What to do: Retype all of the entries precisely.

(Stored items)

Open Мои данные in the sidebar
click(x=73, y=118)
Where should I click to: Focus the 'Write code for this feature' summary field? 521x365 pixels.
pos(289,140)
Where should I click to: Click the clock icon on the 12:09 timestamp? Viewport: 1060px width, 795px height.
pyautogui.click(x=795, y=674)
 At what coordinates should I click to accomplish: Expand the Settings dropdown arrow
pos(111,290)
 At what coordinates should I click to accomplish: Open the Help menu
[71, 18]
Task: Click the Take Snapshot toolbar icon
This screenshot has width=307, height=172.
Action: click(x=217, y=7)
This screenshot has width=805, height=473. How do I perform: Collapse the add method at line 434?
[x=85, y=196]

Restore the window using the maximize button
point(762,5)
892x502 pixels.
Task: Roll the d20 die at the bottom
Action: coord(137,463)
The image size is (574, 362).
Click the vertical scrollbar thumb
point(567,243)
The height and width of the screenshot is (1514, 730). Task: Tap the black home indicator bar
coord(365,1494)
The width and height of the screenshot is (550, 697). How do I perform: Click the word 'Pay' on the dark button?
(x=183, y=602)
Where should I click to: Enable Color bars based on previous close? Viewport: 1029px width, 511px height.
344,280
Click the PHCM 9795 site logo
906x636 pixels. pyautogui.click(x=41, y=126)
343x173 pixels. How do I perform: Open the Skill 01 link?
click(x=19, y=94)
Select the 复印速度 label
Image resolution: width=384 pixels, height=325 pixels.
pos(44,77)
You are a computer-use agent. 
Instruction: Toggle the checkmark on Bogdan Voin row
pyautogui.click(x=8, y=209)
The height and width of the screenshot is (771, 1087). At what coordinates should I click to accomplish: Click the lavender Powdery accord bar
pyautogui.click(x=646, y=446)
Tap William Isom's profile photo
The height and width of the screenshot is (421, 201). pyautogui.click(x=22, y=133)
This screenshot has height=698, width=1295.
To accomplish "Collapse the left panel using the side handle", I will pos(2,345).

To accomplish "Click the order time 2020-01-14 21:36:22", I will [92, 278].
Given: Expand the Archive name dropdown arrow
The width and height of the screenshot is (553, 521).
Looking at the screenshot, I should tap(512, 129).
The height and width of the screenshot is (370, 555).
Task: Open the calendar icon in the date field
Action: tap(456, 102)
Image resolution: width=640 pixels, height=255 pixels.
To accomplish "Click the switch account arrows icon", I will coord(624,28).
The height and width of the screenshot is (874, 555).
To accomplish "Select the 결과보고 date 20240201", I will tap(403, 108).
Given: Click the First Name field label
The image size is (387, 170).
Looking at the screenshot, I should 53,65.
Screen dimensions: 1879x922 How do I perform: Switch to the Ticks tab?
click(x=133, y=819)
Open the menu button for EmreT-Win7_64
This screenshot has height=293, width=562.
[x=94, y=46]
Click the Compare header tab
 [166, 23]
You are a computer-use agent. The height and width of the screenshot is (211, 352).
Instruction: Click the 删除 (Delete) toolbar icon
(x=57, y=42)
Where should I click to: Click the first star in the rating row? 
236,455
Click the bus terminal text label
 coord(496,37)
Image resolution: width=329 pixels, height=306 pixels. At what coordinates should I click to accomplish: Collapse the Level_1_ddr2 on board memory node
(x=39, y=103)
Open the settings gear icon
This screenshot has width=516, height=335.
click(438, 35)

Exercise output:
Open Мои данные in the sidebar
click(x=73, y=118)
Where should I click to: Focus the 'Write code for this feature' summary field? 521x365 pixels.
pos(289,140)
Where should I click to: Click the clock icon on the 12:09 timestamp? Viewport: 1060px width, 795px height.
pyautogui.click(x=795, y=674)
 At what coordinates should I click to accomplish: Expand the Settings dropdown arrow
pos(111,290)
 At what coordinates should I click to accomplish: Open the Help menu
[71, 18]
Task: Click the Take Snapshot toolbar icon
This screenshot has width=307, height=172.
Action: click(x=217, y=7)
This screenshot has width=805, height=473. How do I perform: Collapse the add method at line 434?
[x=85, y=196]

Restore the window using the maximize button
point(762,5)
892x502 pixels.
Task: Roll the d20 die at the bottom
Action: coord(137,463)
The image size is (574, 362).
Click the vertical scrollbar thumb
point(567,243)
The height and width of the screenshot is (1514, 730). Task: Tap the black home indicator bar
coord(365,1494)
The width and height of the screenshot is (550, 697). How do I perform: Click the word 'Pay' on the dark button?
(x=183, y=602)
Where should I click to: Enable Color bars based on previous close? Viewport: 1029px width, 511px height.
344,280
Click the PHCM 9795 site logo
906x636 pixels. pyautogui.click(x=41, y=126)
343x173 pixels. How do I perform: Open the Skill 01 link?
click(x=19, y=94)
Select the 复印速度 label
Image resolution: width=384 pixels, height=325 pixels.
pos(44,77)
You are a computer-use agent. 
Instruction: Toggle the checkmark on Bogdan Voin row
pyautogui.click(x=8, y=209)
The height and width of the screenshot is (771, 1087). At what coordinates should I click to accomplish: Click the lavender Powdery accord bar
pyautogui.click(x=646, y=446)
Tap William Isom's profile photo
The height and width of the screenshot is (421, 201). pyautogui.click(x=22, y=133)
This screenshot has height=698, width=1295.
To accomplish "Collapse the left panel using the side handle", I will pos(2,345).

To accomplish "Click the order time 2020-01-14 21:36:22", I will [92, 278].
Given: Expand the Archive name dropdown arrow
The width and height of the screenshot is (553, 521).
Looking at the screenshot, I should tap(512, 129).
The height and width of the screenshot is (370, 555).
Task: Open the calendar icon in the date field
Action: tap(456, 102)
Image resolution: width=640 pixels, height=255 pixels.
To accomplish "Click the switch account arrows icon", I will coord(624,28).
The height and width of the screenshot is (874, 555).
To accomplish "Select the 결과보고 date 20240201", I will tap(403, 108).
Given: Click the First Name field label
The image size is (387, 170).
Looking at the screenshot, I should 53,65.
Screen dimensions: 1879x922 How do I perform: Switch to the Ticks tab?
click(x=133, y=819)
Open the menu button for EmreT-Win7_64
This screenshot has height=293, width=562.
[x=94, y=46]
Click the Compare header tab
 [166, 23]
You are a computer-use agent. The height and width of the screenshot is (211, 352).
Instruction: Click the 删除 (Delete) toolbar icon
(x=57, y=42)
Where should I click to: Click the first star in the rating row? 
236,455
Click the bus terminal text label
 coord(496,37)
Image resolution: width=329 pixels, height=306 pixels. At what coordinates should I click to accomplish: Collapse the Level_1_ddr2 on board memory node
(x=39, y=103)
Open the settings gear icon
This screenshot has width=516, height=335.
click(438, 35)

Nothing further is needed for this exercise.